提示文
++++++++++++++++++++
ワクチンで予防できる性感染症

A型肝炎の感染経路は、汚染された食物などを摂取することによっておこる感染、ウイルスが付着した手で口に触れることによる感染があります(経口感染)。また、性的接触による感染(糞口感染)もあります。
A型肝炎に感染した場合、症状が現れる前からウイルスは便に排出され、症状が治まった後も長い期間、便から排出されています。周りの人への感染を防ぐために、トイレの後や調理・食事の前等、性行為の前後には石鹸と流水で十分に手を洗いましょう。

A型肝炎

潜伏期間は平均28日(15~50日)です。急な発熱や倦怠感、頭痛、吐き気・おう吐、下痢、腹痛などの症状が出ます。特効薬による治療法はなく、安静や点滴などの対症療法によって自然治癒を待つことになります。A型肝炎は慢性化することはなく、また、患者全体での致死率は約0.3%ですが、60歳以上では死亡リスクが高くなることが報告されています。

B型肝炎

潜伏期間は約3か月間(30~180日)です。全身の倦怠感や発熱、悪心・おう吐、腹痛などの症状が出ます。急性の場合、通常1~2ヶ月ほどで全快に向かいますが、約1%の頻度で劇症化。もしも劇症化してしまうと、死亡に至る場合もあります。
++++++++++++++++++++
対象データ

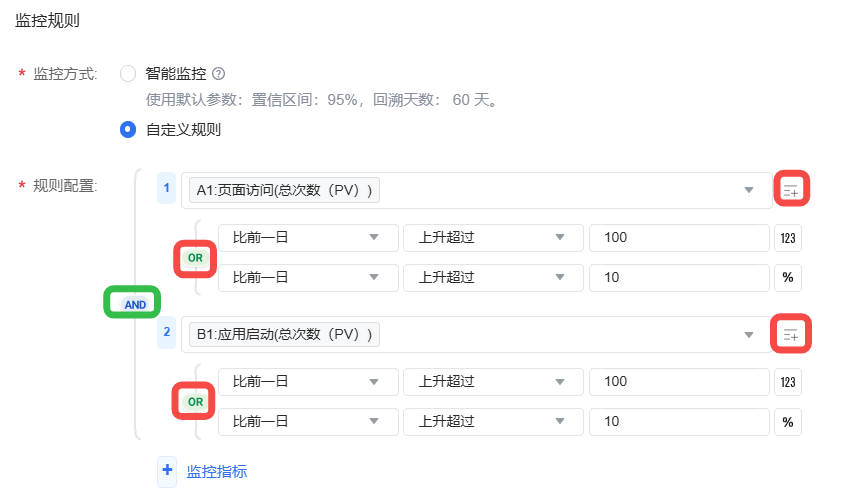Select the 智能监控 radio button

coord(128,74)
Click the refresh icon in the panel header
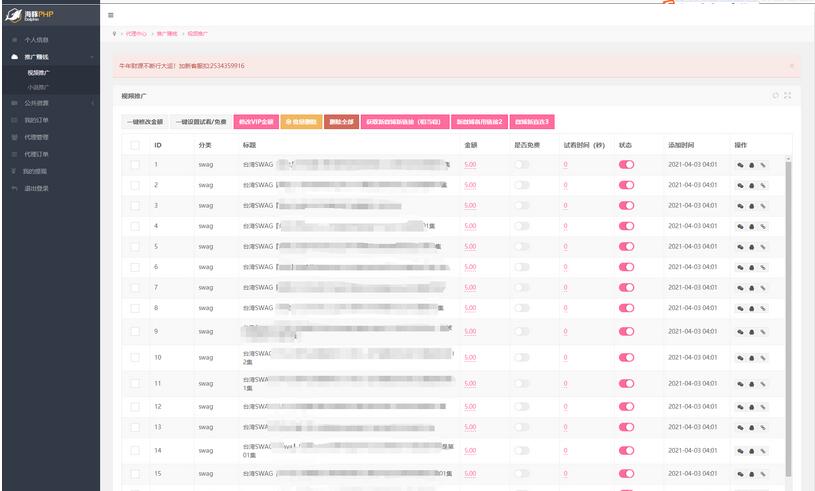This screenshot has width=815, height=491. pos(775,96)
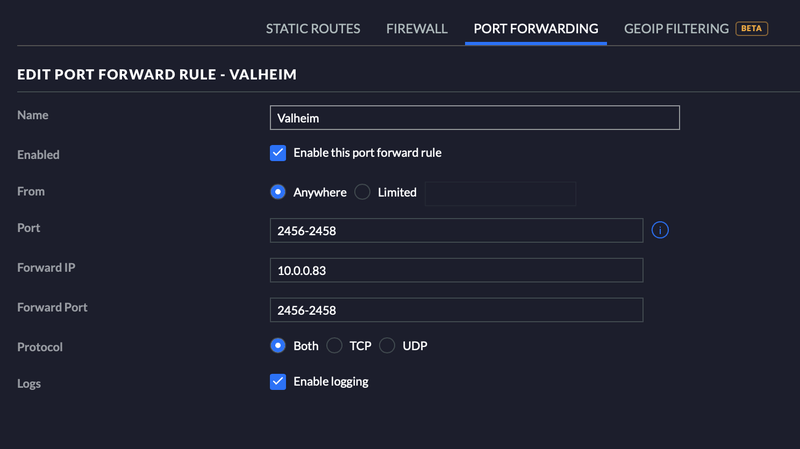Uncheck Enable this port forward rule

[278, 153]
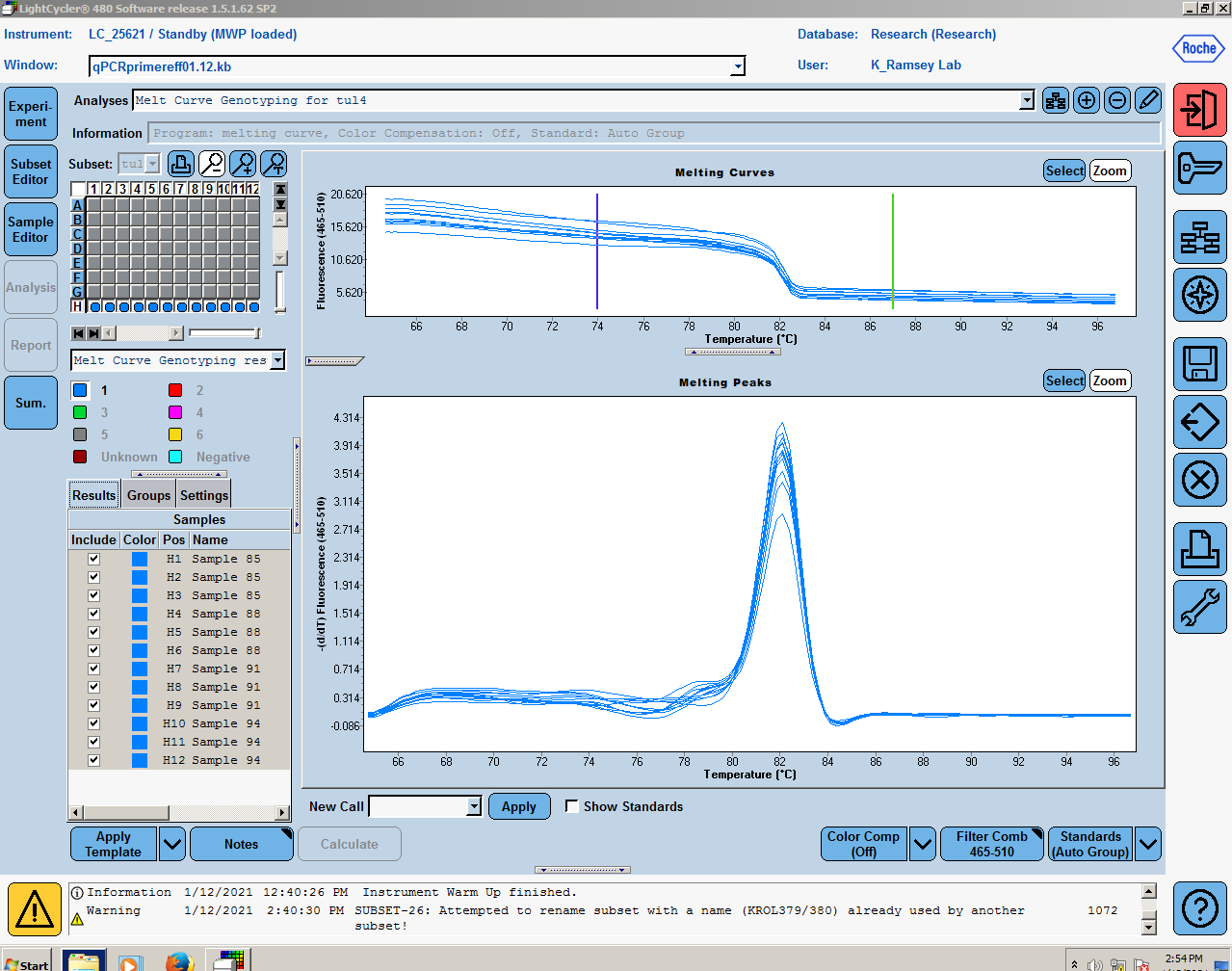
++++++++++++++++++++
課題 A
性感染症に関する文章によると、A型肝炎の潜伏期間は平均何日ですか。
課題 B
性感染症に関する文章のうち、「A型肝炎の感染経路は、汚染さ」から「なることが報告されています。」までを、一字一句違えずに書き写してください。
課題 C
性感染症に関する文章を、最後の文に続けて書き進めてください。
エントリは、性感染症に関する文章とは関係がありません。

解答欄 A
平均28日(15~50日)です。

解答欄 B
A型肝炎の感染経路は、汚染された食物などを摂取することによっておこる感染、ウイルスが付着した手で口に触れることによる感染があります(経口感染)。また、性的接触による感染(糞口感染)もあります。
A型肝炎に感染した場合、症状が現れる前からウイルスは便に排出され、症状が治まった後も長い期間、便から排出されています。周りの人への感染を防ぐために、トイレの後や調理・食事の前等、性行為の前後には石鹸と流水で十分に手を洗いましょう。

A型肝炎

潜伏期間は平均28日(15~50日)です。急な発熱や倦怠感、頭痛、吐き気・おう吐、下痢、腹痛などの症状が出ます。特効薬による治療法はなく、安静や点滴などの対症療法によって自然治癒を待つことになります。A型肝炎は慢性化することはなく、また、患者全体での致死率は約0.3%ですが、60歳以上では死亡リスクが高くなることが報告されています。

解答欄 C
◉ワクチン接種の体験談

SEXをする事があるので信頼をおける人との行為だとしても何が起こるか分からない事や酔った勢いで不特定の方と接触した場合の事を考え、自分を守ろうと2018年12月頃にて接種しました(HIVの感染原因も付き合っていた人からだと考えていますが、それを思い出すと信用出来る事は何も無いという現実を実感します)。それに加え金銭的にも余裕がある時という事も一因としてあります。HIVの感染が発覚してから6年以上経過しており、SEXに関して少しずつ寛容的になっている自身に恐怖はあります。(20代 男性 東京都)

接種可能なワクチン

いずれのワクチンも保険対象外であり、実費負担となりますが、感染予防に極めて効果的です。備蓄状況、値段は施設によってバラツキがあるので、事前にwebや電話で確認しましょう。また、年齢制限がある場合があります。

国内産A型肝炎ワクチン

接種回数:
3回(初回・初回から2~4週間後・第二回から6~24ヶ月後)
抗体持続期間:
約5年間(3回接種後)
費用:
3回で合計20,000円程度(一回につき約6,000~9,000円)

国内産B型肝炎ワクチン

接種回数:
3回(初回・初回から4週間後・第二回から5~6ヶ月後)
抗体持続期間:
約5年間(3回接種後)
費用:
3回で合計20,000円程度(一回につき約5,000~8,000円)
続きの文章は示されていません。